[Opening Exercise materials section]

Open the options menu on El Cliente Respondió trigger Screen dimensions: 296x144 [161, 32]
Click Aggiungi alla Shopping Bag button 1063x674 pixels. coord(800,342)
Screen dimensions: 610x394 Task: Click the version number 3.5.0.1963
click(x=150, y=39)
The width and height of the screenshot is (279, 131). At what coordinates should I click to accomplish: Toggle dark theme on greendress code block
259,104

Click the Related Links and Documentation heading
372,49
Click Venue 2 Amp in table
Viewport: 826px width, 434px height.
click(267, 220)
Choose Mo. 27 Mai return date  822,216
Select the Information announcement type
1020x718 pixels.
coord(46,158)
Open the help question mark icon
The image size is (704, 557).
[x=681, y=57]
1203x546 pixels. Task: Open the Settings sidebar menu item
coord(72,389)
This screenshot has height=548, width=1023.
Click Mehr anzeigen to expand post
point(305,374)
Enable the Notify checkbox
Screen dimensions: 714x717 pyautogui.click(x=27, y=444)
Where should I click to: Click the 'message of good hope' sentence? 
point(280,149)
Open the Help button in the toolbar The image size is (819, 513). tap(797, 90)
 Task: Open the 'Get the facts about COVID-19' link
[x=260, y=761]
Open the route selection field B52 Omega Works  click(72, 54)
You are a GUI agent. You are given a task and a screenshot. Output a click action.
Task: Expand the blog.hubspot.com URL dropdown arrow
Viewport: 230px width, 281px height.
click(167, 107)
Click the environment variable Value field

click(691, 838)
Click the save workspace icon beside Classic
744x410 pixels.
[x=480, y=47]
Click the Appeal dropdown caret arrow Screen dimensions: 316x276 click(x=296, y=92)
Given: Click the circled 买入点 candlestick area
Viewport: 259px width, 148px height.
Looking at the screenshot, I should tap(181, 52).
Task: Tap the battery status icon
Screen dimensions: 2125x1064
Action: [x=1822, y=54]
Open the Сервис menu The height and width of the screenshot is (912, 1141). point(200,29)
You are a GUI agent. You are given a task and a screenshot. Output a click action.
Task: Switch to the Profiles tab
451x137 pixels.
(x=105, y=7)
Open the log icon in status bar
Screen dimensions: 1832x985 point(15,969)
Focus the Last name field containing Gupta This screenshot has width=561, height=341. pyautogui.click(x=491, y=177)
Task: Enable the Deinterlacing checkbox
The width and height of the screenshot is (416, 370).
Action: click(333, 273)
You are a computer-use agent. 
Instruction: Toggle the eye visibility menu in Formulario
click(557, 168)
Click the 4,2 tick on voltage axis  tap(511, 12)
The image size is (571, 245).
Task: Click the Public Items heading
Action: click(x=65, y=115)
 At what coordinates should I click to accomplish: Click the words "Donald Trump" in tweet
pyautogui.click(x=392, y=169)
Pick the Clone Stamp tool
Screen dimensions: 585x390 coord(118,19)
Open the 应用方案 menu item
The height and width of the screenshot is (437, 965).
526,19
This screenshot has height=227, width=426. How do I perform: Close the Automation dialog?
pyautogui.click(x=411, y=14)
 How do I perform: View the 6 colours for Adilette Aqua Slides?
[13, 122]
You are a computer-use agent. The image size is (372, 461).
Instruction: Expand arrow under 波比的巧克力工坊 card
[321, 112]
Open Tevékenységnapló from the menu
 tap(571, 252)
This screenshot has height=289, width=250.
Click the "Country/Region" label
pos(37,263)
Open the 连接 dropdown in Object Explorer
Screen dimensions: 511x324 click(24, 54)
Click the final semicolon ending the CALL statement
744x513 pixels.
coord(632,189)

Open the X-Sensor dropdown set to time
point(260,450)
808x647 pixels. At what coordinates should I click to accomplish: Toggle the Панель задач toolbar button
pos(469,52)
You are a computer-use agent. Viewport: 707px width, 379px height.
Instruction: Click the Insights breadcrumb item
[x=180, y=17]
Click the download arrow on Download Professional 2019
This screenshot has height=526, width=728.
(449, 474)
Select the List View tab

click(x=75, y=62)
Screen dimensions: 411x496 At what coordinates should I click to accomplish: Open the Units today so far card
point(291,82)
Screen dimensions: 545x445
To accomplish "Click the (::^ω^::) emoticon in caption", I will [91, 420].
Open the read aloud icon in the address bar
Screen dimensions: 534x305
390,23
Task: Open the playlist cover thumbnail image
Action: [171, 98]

[Closing Exercise materials section]

◆ **Exercise brief**
Above are the records. Copy every line in them holding "agent".

◆ **Reply**
You are a GUI agent. You are given a task and a screenshot. Output a click action.
You are a GUI agent. You are given a task and a screenshot. Output a click action.
You are a computer-use agent. 
You are a computer-use agent. The image size is (372, 461).
You are a computer-use agent. Viewport: 707px width, 379px height.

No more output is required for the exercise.